【ここまでのあらすじ】
暗闇でご飯を食べるイベントで偶然知り合った女性誌編集長の鍵崎多美子(50代)、フラワーアーティストの内畠麻貴(40代)、カフェでパティシエをする野添有紗(30代)、旅行代理店勤務の殿村未知(20代)。
世代が違いながらもなぜか通じ合うところを感じた4人は、有紗がパートナーの勝瀬とともに経営する池尻のビストロで女子会をすることになった。

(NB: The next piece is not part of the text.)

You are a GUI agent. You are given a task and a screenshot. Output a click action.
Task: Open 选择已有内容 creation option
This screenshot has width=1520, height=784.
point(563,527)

有紗と勝瀬の恋についてひとしきり話が終わったところで、麻貴の恋話が始まる。
《1》
メインの豚のローストは塊で、グレーの大きなストウブ鍋に入った状態で運ばれてきた。運ぶ有紗の細い二の腕に、うっすらと筋肉が盛り上がっている。かなり重そうだが、ひょいともっている感じに、日頃の鍛えが見てとれた。
「こちらを切り分けますね」
ぱっと蓋を開けると、じゅうじゅうと焼き色がついた肉の塊のそばにローズマリーとにんにくが取り囲み、すべての香りがあいまって、ふわっと立ち上った。
「ああ〜美味しそう」
「たまりませんね~」
皆がその香りを吸い込むと、有紗はもう一度それを厨房に運んで切り分け始めた。
「なんかそういう話をしなきゃいけない雰囲気になってきましたね」
内畠麻貴が遠い目をして言った。が、一番年上の磯崎多美子は冷蔵庫のようなセラーの前で赤ワインを選びながら言った。

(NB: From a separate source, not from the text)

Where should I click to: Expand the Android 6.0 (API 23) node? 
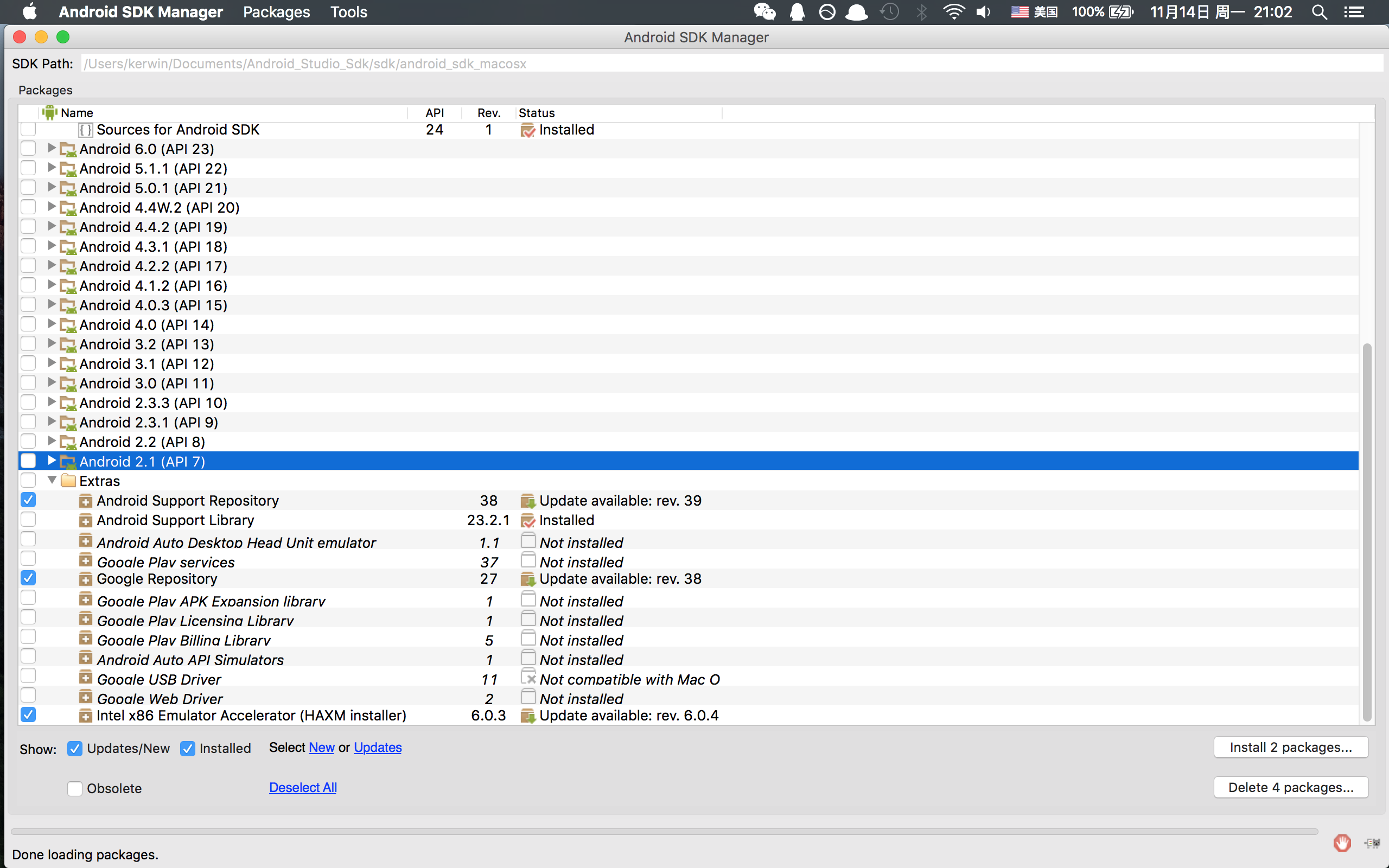tap(52, 148)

「いや、別に話したくなければ話さなくてもいいんじゃないの」
「私はないです、そういう話」
一番年下で29歳の殿村未知はあっさり言った。麻貴はさもありなん、と思った。未知の潔癖でさくさくした雰囲気は、確かに恋愛からは程遠そうだった。 「もったいない。29歳なんて、私、恋愛のことしか考えてなかったわ」
多美子はそう歌うように言い、あまり値段の高そうではない、ビオのフランス・ワインを1本取り出し、有紗に目配せした。有紗は「OKです。さすが」と、にっこり笑った。

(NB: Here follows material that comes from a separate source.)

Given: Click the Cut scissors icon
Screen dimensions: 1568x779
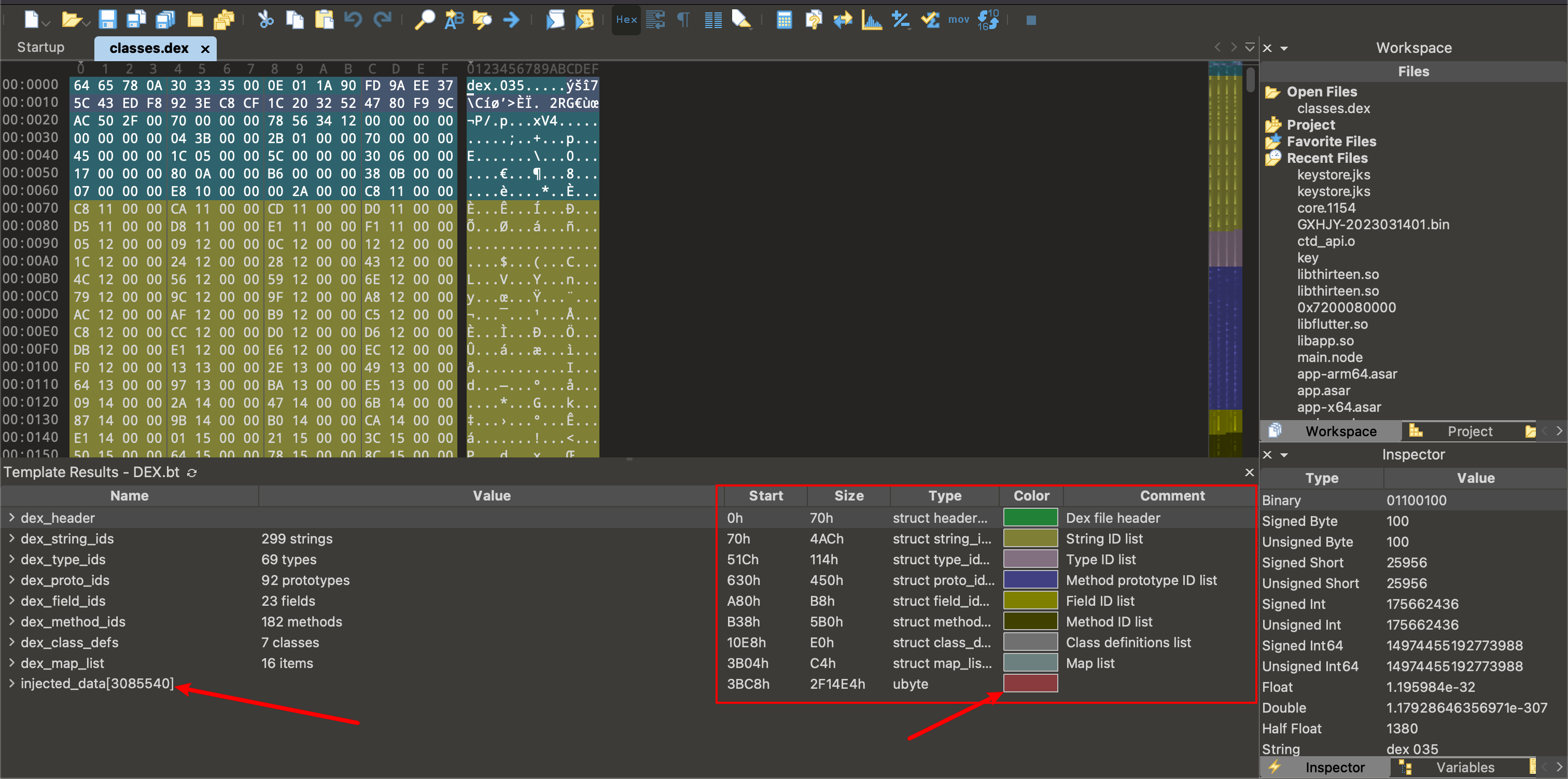Looking at the screenshot, I should coord(265,20).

「ガスコーニュ・キャトルセパージュの赤。ガスコーニュはフランス南西部の村。スペインのバスクの人たちが移住したところでもあるし。バスクといえば、肉料理だものね」
未知はその解説のほうに感動したらしく、目を見開いた。
「多美子さん、ワインおた、なんですね」
「…おた、っていうか…」
多美子は初対面から未知のツッコミにはいらっとくるものを感じていたが、まあいいや、とスルーした。